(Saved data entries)

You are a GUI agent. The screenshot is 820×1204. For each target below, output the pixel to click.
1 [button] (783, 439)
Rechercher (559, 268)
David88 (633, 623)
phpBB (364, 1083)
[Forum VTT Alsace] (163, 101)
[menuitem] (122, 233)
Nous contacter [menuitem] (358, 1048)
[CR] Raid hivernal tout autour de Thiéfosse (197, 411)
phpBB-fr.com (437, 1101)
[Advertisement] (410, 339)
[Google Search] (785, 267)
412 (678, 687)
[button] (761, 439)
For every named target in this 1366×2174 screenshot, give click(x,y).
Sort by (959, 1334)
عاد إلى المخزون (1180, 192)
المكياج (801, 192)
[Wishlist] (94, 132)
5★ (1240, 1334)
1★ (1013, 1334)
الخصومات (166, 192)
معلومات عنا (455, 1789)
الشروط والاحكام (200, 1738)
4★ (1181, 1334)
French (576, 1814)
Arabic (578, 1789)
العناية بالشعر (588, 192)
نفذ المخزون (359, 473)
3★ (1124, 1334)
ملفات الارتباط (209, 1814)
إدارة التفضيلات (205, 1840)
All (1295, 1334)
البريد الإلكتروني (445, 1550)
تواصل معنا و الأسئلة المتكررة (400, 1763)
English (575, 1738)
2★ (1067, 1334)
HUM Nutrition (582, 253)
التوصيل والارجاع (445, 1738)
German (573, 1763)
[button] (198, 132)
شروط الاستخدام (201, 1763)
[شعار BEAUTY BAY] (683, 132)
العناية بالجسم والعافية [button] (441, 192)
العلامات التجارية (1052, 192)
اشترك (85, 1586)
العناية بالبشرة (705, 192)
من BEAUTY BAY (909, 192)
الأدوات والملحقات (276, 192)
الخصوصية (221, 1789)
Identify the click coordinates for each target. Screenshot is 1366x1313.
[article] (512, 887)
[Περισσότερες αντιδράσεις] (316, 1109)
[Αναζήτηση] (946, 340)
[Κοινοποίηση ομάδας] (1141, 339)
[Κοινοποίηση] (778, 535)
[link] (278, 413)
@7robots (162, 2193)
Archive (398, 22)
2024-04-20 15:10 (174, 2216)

Task: Each line in the entries above that includes the word "button" counts once; state the total and nothing else.

Output: 4